Because the scheduled 14.5% Medicare Part B increase was based in part on the high cost of Aduhelm, federal officials will now do a new cost analysis.
“Today I’m instructing the Centers for Medicare and Medicaid Services to reassess the recommendation for the 2022 Medicare Part B premium, given the dramatic price change of the Alzheimer’s drug, Aduhelm,” Becerra said in a statement. “With the 50% price drop of Aduhelm on January 1, there is a compelling basis for CMS to reexamine the previous recommendation.”

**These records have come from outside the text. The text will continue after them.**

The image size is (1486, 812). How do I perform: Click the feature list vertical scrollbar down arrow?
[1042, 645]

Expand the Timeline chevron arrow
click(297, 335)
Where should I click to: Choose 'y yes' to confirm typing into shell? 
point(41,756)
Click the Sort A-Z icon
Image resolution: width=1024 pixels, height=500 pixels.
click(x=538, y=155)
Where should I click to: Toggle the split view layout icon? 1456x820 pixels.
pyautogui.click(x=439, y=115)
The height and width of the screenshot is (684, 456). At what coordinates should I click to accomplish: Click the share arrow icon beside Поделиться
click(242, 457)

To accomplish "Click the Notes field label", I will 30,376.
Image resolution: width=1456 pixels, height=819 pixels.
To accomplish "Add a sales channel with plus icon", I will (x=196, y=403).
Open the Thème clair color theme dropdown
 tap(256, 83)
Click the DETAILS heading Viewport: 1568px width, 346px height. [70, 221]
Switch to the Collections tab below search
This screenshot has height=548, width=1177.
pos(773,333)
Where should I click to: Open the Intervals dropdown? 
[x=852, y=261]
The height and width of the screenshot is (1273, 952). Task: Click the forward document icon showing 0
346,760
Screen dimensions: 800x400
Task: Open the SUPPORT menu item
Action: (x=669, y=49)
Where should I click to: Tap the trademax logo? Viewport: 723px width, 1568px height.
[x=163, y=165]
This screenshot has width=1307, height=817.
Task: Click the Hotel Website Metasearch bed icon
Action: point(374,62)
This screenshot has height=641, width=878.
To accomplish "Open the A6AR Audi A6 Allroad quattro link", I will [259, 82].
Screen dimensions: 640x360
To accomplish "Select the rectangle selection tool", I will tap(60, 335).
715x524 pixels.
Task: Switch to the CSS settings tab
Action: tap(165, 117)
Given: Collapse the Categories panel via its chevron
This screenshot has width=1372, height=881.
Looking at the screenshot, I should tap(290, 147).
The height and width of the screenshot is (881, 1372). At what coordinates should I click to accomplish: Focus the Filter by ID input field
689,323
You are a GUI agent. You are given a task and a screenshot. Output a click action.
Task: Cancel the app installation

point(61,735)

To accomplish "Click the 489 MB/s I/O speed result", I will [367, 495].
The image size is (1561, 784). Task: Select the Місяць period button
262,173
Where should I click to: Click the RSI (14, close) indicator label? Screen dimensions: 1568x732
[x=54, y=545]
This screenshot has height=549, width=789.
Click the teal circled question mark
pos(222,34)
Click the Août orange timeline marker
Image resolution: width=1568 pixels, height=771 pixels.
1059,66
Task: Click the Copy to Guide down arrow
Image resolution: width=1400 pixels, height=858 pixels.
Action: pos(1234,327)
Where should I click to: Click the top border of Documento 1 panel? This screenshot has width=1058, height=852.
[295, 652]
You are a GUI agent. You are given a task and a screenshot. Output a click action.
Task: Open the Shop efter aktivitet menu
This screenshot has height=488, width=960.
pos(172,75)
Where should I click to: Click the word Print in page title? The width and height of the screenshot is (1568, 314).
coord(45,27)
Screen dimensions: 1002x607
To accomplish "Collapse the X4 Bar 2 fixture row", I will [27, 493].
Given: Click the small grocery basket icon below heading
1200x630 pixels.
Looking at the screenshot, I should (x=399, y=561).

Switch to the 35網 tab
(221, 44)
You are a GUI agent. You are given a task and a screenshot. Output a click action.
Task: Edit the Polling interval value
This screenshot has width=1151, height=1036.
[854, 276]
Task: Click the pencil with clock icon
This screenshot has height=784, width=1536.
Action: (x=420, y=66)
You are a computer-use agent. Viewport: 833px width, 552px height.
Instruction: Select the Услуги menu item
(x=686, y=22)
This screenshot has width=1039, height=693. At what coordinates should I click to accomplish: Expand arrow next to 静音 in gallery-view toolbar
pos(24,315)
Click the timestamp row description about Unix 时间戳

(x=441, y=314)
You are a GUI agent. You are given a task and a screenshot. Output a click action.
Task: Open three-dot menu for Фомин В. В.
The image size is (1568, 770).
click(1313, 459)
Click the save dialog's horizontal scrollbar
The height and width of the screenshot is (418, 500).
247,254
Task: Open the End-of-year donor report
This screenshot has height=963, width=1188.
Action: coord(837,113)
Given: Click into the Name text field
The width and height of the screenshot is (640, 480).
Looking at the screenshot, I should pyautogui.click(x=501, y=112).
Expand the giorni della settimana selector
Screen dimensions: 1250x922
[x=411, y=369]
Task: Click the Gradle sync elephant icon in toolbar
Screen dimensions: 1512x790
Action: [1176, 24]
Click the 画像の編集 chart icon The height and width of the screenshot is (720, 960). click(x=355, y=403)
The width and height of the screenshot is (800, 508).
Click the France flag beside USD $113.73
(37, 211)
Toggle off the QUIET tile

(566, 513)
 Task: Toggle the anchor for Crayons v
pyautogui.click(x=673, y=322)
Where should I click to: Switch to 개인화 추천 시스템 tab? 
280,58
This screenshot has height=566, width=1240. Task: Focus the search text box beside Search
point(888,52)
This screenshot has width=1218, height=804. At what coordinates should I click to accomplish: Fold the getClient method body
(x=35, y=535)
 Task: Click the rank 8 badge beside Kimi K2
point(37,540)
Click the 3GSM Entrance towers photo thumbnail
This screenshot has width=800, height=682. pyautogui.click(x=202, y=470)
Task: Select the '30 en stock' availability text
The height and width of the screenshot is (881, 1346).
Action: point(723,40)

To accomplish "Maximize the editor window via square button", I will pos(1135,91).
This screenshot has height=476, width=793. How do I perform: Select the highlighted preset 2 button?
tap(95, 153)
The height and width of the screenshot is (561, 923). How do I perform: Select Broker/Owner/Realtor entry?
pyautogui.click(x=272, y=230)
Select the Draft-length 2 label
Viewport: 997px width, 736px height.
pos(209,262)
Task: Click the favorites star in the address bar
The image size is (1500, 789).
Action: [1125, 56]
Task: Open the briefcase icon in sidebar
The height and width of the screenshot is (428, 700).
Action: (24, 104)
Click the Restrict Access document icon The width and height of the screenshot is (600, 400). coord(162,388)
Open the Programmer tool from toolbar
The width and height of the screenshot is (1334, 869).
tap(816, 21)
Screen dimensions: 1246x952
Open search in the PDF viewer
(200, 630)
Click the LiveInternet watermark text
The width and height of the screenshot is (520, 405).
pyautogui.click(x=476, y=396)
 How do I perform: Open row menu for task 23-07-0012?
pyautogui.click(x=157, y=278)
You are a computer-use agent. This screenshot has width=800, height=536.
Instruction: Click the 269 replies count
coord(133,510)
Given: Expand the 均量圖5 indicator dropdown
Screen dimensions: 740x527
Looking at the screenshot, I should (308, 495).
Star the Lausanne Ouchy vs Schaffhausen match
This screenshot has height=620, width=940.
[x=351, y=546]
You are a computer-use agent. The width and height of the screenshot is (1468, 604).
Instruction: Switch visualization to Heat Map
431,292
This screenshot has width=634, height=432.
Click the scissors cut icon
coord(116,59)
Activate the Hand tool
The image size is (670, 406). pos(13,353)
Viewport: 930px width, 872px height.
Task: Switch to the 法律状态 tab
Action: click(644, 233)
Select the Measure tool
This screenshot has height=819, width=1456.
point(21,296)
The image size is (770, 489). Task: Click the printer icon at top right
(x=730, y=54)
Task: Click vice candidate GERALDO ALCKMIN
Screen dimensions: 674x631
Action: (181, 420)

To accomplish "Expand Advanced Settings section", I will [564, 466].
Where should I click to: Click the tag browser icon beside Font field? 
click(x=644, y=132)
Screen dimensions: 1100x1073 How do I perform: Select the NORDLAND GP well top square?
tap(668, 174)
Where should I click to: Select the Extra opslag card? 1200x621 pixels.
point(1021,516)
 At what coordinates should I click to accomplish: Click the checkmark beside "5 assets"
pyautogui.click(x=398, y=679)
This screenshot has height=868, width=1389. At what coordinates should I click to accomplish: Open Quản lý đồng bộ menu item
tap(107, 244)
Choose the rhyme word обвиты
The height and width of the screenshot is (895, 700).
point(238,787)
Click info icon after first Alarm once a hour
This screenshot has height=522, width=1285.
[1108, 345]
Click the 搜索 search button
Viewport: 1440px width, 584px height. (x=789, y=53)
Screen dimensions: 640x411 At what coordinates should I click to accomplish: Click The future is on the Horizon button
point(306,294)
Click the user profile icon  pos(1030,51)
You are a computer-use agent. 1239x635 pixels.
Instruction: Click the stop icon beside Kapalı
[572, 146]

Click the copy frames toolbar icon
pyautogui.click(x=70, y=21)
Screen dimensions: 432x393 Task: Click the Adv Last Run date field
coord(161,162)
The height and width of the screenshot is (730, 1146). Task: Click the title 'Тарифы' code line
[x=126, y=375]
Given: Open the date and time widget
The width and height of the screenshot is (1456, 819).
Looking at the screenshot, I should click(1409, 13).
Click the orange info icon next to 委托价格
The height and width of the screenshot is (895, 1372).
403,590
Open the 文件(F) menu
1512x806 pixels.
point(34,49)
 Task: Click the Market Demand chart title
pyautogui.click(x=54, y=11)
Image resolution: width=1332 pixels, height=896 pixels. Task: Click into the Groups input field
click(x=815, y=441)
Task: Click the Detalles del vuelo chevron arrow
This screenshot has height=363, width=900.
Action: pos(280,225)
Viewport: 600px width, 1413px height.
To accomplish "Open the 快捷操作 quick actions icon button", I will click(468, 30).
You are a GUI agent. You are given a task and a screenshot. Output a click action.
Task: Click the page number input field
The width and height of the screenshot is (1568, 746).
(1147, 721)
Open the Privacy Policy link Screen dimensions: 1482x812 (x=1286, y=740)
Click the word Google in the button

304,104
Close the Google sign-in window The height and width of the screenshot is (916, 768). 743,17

The Medicare Part B premium is supposed to rise to $170.10 in 2022 from $148.50 last year. As previously reported by GOBankingRates, that increase, announced in November 2021, was more than double the original estimate.
Senior advocacy groups criticized the stiff increase, partly because spiraling inflation has raised the cost of pretty much everything. Not even this year’s 5.9% hike in monthly Social Security payments will do much to offset inflation, which has been running at 6% and higher.
But seniors might get a break if the Medicare Part B premium increase is eased. As CNBC noted, the CMS had to account for the possibility of covering Aduhelm in its 2022 Part B cost calculation. Now that the price of Aduhelm has been cut in half, the agency could take the unusual step of retroactively changing the premium.
“It would be unprecedented, but in this situation it may not be unwarranted,” Juliette Cubanski, deputy director of the program on Medicare policy at the Kaiser Family Foundation, told CNBC. “If it turns out that spending on this drug is going to be significantly less than what Medicare’s actuaries expected … it would be reasonable to make an adjustment to the Part B premium.”